I could see from his face that Axton knew this to be true as well as I did, and he hesitated before saying, "Lorna, really, how would we–"

"Now," I interrupted him, something I was not accustomed to doing, "We could go now. It is the dead of night, the Lord and Lady are fast asleep, and no servants in this household, if they should stir from their sleep, are loyal enough to said Lord and Lady that they would do anything to stop our progression." If anything, they'd probably help us escape. And perhaps ask to come with us. Axton stared at me for a moment longer. He looked away from me, then, to the foot of his bed. "Lorna," he said quietly. He paused, closed his eyes, and then said, "I cannot walk."

The way he said it, you'd think I'd had no idea of this fact. You'd think this was something he was springing on me. "I am aware, Axton."

"I am...I am very sick." My throat caught and I choked on tears for a moment before saying, "I know, Axton. And look at what they are doing to you." He looked at me then, confused, and I gestured to his body, his bed. "They keep you in bed and give you worthless medication with breakfast and dinner. You are not getting better. You need a real doctor, real help, not the physician who comes and looks down your throat and prescribes cough medicine." Axton pressed his lips together. He knew I was right. Dr. Latham was a worthless old man who cared nothing for Axton's health, only the money he made for his monthly visits. Lord Charleston cared even less than Latham for Axton, and Lady Rane was a kind-hearted but foolish woman; and though her favor for Axton kept him alive, it did nothing in advancing his health.

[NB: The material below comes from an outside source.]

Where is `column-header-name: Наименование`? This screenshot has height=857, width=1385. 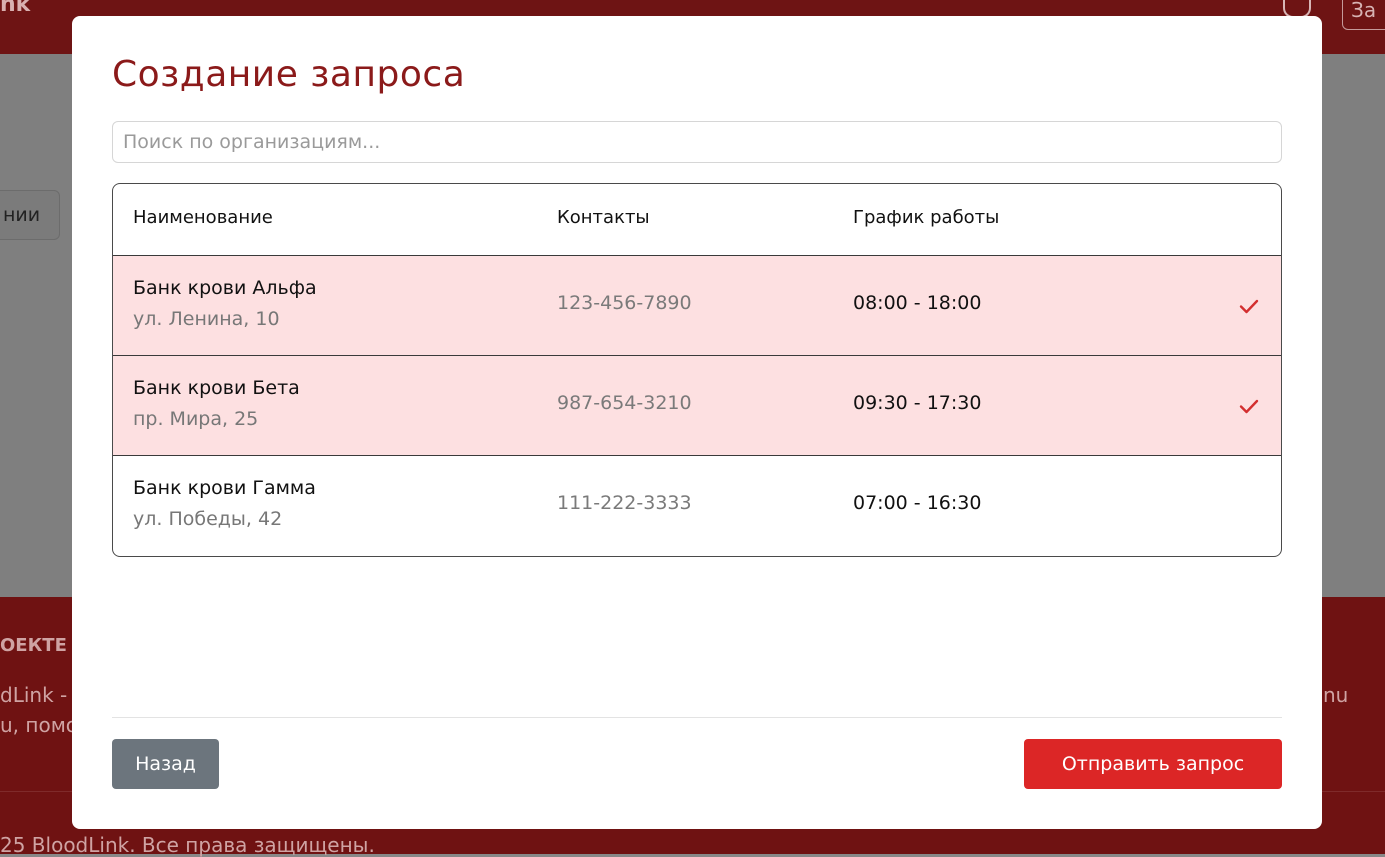 column-header-name: Наименование is located at coordinates (203, 218).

"What shall you do when there are stairs? When we must go across fields, or up hills?" Axton knew as well as I that we could travel to his sister's by carriage just as soon as we got to town, but I understood his fear. "I will carry you," I said to him, without hesitation. He looked towards me again, and something flew across his eyes that I didn't recognize. He took my hands in his, and brought them to his mouth, and my heart pounded in my chest as he kissed them. He reached up and pulled my face to his, and when his lips touched mine, all my breath escaped from my body into his. He jolted with this surge of breath and pressed me closer to him for a moment, and then we separated, and he closed his eyes and leaned against the headboard. I brought my hand up to my lips and touched them carefully, my eyes wide, shocked, still staring at him. He opened his eyes and looked at me, his expression incredibly, frustratingly calm, and then he said, with determination, "All right. Help me out of this bed, and we'll go."